RECORD SET ::
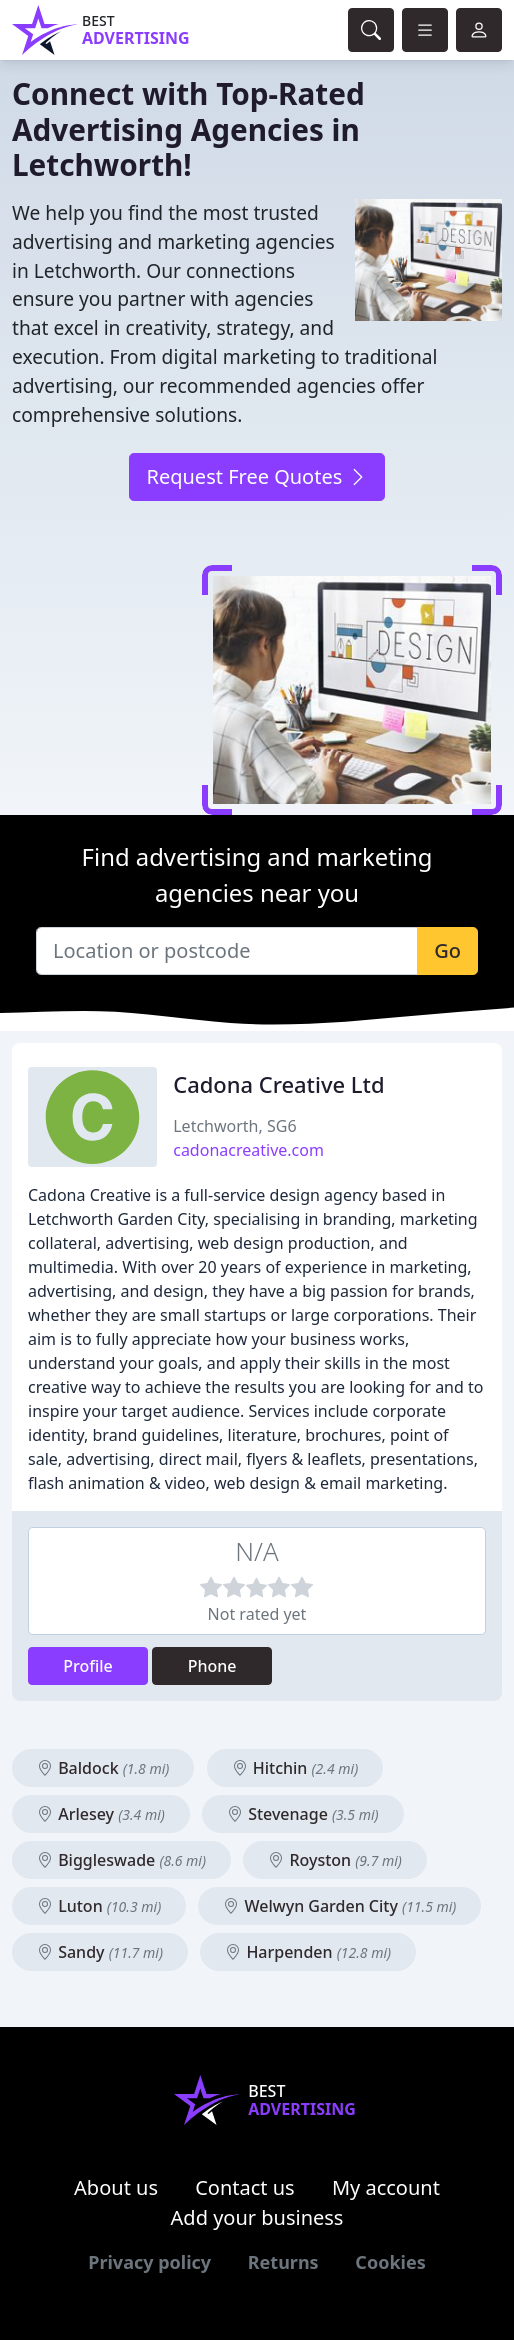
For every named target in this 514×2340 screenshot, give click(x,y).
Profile (88, 1666)
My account (386, 2187)
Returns (283, 2262)
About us (116, 2187)
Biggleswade (121, 1860)
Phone (212, 1666)
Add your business (257, 2217)
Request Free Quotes (256, 476)
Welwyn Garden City (339, 1906)
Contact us (245, 2187)
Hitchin (295, 1768)
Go (447, 950)
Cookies (390, 2262)
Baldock (103, 1768)
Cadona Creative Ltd (278, 1084)
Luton (99, 1906)
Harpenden (308, 1952)
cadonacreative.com (248, 1150)
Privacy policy (149, 2262)
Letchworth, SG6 (234, 1126)
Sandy (100, 1952)
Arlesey (101, 1814)
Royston (335, 1860)
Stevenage (303, 1814)
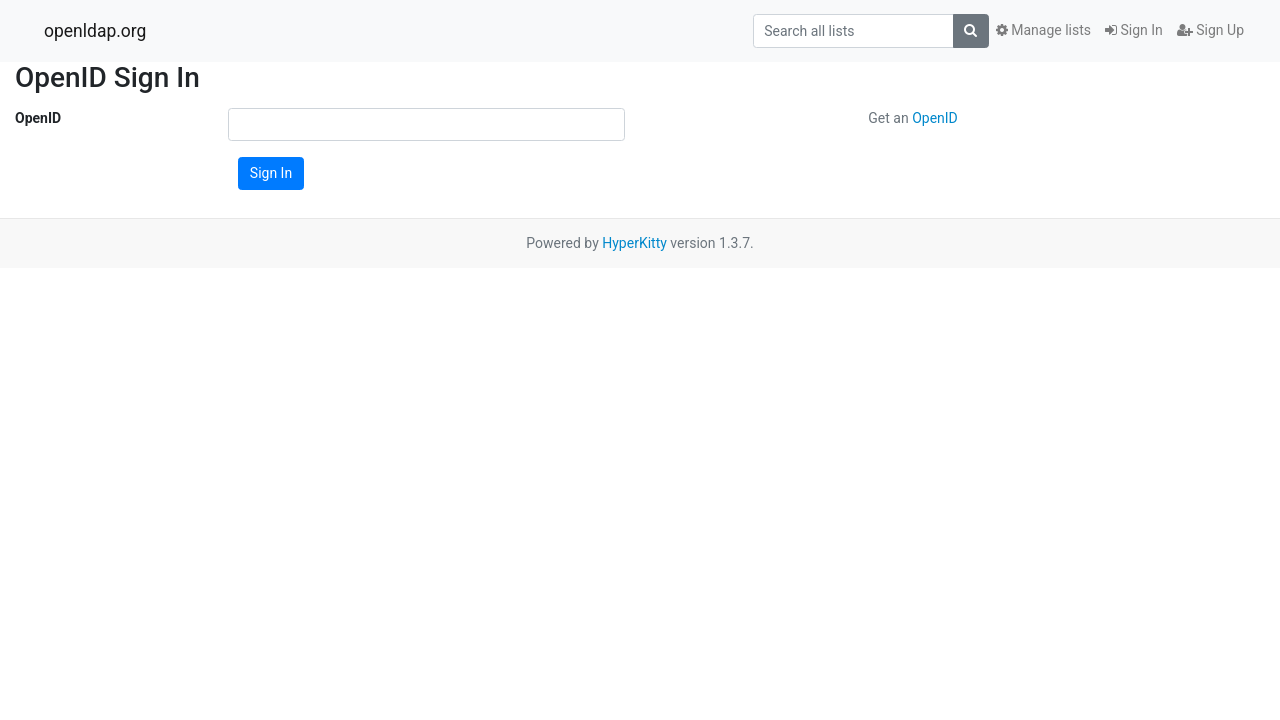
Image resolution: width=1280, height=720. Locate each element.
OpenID (38, 118)
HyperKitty (634, 243)
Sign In (1134, 30)
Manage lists (1043, 30)
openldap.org (95, 31)
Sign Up (1210, 30)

STATED GOAL ::
Retype the rows from the line containing "Cadona Creative Ltd (278, 1084)" through the final line of the rows, both included, and leave out the pictures.

RESULT FOR THIS EXERCISE ::
Cadona Creative Ltd (278, 1084)
Luton (99, 1906)
Harpenden (308, 1952)
cadonacreative.com (248, 1150)
Privacy policy (149, 2262)
Letchworth, SG6 (234, 1126)
Sandy (100, 1952)
Arlesey (101, 1814)
Royston (335, 1860)
Stevenage (303, 1814)
Image resolution: width=1280, height=720. Locate each element.
OpenID (38, 118)
HyperKitty (634, 243)
Sign In (1134, 30)
Manage lists (1043, 30)
openldap.org (95, 31)
Sign Up (1210, 30)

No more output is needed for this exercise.